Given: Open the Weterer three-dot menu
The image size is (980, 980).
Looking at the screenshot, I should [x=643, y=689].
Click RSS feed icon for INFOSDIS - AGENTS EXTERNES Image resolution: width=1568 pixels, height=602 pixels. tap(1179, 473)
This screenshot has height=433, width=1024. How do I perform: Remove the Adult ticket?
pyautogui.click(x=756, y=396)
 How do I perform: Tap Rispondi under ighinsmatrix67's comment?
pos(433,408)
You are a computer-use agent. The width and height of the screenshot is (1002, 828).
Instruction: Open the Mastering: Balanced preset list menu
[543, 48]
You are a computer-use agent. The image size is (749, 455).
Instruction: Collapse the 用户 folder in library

- Aim of the task -
Go through the material and select each line with the string "computer" in it.

- Solution to this task -
You are a computer-use agent. The width and height of the screenshot is (1002, 828).
You are a computer-use agent. The image size is (749, 455).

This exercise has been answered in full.